■ **AIM**
Lay out everything from the line containing "RUSTIC WEDDING INVITATIONS" down to the line containing "-7, 649, 47)" as a JSON list of strings, one string per line, omitting blank lines. Include only those lines.

■ **Click-target data**
====
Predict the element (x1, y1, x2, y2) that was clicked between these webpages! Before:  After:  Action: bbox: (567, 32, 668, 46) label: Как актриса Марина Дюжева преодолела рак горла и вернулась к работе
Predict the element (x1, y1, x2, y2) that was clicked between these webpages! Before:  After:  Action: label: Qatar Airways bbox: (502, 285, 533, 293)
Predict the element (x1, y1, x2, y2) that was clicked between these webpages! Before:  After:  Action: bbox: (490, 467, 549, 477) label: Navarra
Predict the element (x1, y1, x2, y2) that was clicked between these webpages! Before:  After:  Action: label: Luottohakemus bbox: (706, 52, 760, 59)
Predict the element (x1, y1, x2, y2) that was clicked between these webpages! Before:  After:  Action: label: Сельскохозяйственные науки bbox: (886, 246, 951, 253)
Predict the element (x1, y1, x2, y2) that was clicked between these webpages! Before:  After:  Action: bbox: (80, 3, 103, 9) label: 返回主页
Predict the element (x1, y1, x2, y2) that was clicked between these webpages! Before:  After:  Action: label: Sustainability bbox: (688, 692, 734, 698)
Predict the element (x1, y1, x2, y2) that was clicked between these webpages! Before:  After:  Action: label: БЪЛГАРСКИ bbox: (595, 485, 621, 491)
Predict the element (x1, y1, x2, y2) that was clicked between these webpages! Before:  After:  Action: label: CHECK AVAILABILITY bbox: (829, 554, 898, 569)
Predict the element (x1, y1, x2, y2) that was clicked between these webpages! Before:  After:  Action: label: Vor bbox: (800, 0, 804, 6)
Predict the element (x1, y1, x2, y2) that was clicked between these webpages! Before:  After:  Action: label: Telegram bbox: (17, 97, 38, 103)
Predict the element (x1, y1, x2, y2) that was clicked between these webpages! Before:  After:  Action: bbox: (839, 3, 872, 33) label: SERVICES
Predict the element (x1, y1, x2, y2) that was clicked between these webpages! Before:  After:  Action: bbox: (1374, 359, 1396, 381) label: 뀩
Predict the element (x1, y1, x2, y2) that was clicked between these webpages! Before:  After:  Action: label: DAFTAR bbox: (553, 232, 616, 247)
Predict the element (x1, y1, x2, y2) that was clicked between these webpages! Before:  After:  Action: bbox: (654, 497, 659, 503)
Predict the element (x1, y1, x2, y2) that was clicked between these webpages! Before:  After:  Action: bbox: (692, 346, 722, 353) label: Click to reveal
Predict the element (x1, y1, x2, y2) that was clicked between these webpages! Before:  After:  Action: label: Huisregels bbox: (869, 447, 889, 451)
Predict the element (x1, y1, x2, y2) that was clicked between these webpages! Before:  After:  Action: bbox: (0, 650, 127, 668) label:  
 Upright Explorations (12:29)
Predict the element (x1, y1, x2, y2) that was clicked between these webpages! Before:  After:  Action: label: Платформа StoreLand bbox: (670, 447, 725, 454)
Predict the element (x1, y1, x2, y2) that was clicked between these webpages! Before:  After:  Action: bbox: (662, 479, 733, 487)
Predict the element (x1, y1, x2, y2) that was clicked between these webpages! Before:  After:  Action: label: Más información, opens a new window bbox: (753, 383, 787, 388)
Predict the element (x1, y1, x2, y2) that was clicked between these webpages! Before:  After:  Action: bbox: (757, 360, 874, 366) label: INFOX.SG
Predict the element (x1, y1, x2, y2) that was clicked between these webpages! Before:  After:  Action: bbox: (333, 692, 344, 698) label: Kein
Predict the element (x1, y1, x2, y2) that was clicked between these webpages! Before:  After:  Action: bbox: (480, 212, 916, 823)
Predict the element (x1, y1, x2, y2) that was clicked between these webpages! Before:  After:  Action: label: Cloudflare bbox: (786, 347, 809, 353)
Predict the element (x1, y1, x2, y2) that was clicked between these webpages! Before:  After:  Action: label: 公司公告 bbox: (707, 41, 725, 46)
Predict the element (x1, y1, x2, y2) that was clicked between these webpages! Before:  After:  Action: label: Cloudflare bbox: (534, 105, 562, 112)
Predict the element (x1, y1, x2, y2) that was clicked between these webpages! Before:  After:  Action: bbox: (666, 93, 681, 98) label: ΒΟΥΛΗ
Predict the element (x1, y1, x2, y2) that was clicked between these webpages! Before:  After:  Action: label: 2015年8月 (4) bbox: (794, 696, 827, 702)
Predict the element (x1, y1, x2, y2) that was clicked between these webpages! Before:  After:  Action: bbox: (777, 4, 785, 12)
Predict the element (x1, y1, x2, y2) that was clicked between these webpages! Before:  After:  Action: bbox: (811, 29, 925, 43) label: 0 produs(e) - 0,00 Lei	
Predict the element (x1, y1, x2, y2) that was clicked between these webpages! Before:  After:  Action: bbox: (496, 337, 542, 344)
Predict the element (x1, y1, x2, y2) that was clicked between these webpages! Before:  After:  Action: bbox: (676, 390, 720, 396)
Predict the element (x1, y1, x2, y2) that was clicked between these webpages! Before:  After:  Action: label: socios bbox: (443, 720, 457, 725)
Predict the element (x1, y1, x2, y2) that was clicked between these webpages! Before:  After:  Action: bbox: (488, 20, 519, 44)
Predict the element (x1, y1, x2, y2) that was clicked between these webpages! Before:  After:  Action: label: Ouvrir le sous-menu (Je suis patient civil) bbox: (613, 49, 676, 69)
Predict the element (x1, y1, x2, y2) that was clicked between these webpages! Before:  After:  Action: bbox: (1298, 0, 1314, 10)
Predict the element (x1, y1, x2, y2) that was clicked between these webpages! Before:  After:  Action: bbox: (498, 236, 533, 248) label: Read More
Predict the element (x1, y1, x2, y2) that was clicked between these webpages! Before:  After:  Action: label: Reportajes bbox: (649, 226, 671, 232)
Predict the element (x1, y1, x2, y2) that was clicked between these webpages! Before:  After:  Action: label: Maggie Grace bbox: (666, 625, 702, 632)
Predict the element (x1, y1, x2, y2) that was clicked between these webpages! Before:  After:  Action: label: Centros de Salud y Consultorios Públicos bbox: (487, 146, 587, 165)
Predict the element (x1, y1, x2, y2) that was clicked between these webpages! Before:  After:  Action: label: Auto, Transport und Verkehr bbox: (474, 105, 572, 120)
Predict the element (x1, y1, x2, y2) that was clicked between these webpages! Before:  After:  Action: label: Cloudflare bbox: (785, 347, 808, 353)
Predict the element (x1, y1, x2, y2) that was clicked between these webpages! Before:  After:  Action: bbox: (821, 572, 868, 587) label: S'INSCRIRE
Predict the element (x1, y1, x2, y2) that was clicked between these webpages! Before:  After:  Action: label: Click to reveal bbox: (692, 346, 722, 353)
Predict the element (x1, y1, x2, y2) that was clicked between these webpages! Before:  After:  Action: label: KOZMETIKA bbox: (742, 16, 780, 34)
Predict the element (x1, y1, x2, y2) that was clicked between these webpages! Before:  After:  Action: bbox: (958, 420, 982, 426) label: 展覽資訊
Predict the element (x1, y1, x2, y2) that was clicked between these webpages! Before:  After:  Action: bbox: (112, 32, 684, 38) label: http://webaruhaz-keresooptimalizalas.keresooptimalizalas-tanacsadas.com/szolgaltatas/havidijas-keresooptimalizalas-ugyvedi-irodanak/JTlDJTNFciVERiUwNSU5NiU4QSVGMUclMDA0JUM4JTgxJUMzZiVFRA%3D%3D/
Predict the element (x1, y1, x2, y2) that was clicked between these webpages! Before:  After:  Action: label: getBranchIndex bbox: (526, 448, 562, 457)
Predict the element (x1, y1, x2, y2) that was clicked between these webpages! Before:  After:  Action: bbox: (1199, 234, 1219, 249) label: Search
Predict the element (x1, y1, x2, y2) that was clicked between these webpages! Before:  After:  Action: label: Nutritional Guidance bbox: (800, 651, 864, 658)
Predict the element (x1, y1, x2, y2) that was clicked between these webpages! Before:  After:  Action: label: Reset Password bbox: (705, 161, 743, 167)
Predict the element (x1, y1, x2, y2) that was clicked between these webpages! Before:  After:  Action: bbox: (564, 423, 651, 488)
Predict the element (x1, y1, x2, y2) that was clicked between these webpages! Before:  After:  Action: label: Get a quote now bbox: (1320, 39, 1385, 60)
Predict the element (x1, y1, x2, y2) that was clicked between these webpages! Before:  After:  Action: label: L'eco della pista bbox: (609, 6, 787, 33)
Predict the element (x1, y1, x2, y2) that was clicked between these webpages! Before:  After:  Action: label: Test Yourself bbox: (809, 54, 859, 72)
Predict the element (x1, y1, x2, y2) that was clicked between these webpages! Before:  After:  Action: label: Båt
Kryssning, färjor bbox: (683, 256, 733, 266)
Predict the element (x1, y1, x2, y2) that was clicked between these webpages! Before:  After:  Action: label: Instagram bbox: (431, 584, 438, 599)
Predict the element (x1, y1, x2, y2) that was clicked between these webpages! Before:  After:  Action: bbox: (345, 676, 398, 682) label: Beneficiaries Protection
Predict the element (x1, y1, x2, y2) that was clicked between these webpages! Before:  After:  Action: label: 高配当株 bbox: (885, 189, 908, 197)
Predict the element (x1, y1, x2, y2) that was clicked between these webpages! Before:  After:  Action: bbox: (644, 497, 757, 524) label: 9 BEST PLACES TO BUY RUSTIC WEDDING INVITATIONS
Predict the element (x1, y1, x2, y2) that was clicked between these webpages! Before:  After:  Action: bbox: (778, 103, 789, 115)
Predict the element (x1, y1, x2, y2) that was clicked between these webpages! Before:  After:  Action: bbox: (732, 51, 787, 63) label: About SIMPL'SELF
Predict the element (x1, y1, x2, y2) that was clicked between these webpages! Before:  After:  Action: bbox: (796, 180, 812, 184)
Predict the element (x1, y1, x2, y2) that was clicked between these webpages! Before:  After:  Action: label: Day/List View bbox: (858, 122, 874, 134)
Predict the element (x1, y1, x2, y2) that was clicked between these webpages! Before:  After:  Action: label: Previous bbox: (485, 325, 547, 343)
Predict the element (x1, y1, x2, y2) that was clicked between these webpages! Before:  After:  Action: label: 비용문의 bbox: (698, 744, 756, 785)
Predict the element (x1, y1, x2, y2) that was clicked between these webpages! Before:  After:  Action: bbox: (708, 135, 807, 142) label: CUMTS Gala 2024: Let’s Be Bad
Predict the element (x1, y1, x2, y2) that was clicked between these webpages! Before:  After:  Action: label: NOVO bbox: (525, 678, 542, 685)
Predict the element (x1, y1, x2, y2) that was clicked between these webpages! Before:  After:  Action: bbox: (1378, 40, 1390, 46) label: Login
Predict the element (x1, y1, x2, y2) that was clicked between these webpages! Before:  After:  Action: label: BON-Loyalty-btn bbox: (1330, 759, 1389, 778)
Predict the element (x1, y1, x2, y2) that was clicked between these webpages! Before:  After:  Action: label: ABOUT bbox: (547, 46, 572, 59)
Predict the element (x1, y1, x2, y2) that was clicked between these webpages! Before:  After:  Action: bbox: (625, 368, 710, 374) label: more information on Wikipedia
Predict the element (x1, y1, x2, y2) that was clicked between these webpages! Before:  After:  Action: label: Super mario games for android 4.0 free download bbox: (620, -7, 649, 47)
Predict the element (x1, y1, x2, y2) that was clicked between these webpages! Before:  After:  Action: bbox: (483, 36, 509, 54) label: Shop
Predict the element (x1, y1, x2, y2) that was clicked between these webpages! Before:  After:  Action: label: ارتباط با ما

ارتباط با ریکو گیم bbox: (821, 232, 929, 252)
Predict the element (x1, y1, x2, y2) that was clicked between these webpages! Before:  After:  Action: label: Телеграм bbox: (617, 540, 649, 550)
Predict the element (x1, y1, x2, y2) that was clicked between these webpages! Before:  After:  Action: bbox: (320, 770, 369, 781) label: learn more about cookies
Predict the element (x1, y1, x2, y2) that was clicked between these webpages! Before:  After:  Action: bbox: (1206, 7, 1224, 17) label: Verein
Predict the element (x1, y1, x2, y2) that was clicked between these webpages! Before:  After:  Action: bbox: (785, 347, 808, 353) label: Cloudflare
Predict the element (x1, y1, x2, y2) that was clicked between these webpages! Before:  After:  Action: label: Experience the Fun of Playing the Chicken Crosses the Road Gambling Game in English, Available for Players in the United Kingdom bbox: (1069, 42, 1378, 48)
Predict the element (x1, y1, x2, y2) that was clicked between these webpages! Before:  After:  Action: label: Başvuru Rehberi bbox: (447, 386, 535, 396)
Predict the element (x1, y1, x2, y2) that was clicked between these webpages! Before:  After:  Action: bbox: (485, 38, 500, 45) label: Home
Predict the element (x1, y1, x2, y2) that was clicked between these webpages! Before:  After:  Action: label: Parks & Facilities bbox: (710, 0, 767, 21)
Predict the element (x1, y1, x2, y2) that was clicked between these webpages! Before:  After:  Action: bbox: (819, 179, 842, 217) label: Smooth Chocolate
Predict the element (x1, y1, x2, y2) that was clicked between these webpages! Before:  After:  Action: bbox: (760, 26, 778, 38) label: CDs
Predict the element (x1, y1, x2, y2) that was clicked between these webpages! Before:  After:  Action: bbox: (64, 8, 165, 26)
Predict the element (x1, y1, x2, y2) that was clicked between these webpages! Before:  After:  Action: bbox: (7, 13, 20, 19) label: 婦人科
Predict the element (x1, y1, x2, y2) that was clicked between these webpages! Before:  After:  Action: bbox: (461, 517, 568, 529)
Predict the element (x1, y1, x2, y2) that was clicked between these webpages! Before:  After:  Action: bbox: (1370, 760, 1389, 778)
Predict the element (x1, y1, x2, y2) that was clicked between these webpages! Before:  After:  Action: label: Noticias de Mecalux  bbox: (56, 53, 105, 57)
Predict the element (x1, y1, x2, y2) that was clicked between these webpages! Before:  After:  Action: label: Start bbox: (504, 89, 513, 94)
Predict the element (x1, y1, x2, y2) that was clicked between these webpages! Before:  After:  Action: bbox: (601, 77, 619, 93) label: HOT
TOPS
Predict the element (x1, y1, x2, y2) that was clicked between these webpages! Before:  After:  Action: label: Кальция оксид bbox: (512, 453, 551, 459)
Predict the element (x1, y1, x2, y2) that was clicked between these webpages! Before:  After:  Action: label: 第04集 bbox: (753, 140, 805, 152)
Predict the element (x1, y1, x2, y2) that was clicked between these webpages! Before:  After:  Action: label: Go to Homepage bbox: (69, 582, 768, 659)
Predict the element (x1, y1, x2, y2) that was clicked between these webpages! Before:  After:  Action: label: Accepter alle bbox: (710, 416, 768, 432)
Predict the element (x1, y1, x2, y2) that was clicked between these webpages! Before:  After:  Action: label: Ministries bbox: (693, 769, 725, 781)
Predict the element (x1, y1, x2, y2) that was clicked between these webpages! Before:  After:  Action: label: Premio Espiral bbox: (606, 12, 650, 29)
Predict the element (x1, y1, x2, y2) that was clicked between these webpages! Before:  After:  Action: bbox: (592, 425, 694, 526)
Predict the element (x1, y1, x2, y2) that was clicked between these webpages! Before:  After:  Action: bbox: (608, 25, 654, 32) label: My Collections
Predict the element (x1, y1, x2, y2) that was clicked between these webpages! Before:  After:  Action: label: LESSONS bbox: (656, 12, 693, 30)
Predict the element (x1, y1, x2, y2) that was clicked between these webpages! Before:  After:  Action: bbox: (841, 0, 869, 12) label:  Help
====
■ **RESPONSE**
[
  "Predict the element (x1, y1, x2, y2) that was clicked between these webpages! Before:  After:  Action: bbox: (644, 497, 757, 524) label: 9 BEST PLACES TO BUY RUSTIC WEDDING INVITATIONS",
  "Predict the element (x1, y1, x2, y2) that was clicked between these webpages! Before:  After:  Action: bbox: (778, 103, 789, 115)",
  "Predict the element (x1, y1, x2, y2) that was clicked between these webpages! Before:  After:  Action: bbox: (732, 51, 787, 63) label: About SIMPL'SELF",
  "Predict the element (x1, y1, x2, y2) that was clicked between these webpages! Before:  After:  Action: bbox: (796, 180, 812, 184)",
  "Predict the element (x1, y1, x2, y2) that was clicked between these webpages! Before:  After:  Action: label: Day/List View bbox: (858, 122, 874, 134)",
  "Predict the element (x1, y1, x2, y2) that was clicked between these webpages! Before:  After:  Action: label: Previous bbox: (485, 325, 547, 343)",
  "Predict the element (x1, y1, x2, y2) that was clicked between these webpages! Before:  After:  Action: label: 비용문의 bbox: (698, 744, 756, 785)",
  "Predict the element (x1, y1, x2, y2) that was clicked between these webpages! Before:  After:  Action: bbox: (708, 135, 807, 142) label: CUMTS Gala 2024: Let’s Be Bad",
  "Predict the element (x1, y1, x2, y2) that was clicked between these webpages! Before:  After:  Action: label: NOVO bbox: (525, 678, 542, 685)",
  "Predict the element (x1, y1, x2, y2) that was clicked between these webpages! Before:  After:  Action: bbox: (1378, 40, 1390, 46) label: Login",
  "Predict the element (x1, y1, x2, y2) that was clicked between these webpages! Before:  After:  Action: label: BON-Loyalty-btn bbox: (1330, 759, 1389, 778)",
  "Predict the element (x1, y1, x2, y2) that was clicked between these webpages! Before:  After:  Action: label: ABOUT bbox: (547, 46, 572, 59)",
  "Predict the element (x1, y1, x2, y2) that was clicked between these webpages! Before:  After:  Action: bbox: (625, 368, 710, 374) label: more information on Wikipedia",
  "Predict the element (x1, y1, x2, y2) that was clicked between these webpages! Before:  After:  Action: label: Super mario games for android 4.0 free download bbox: (620, -7, 649, 47)"
]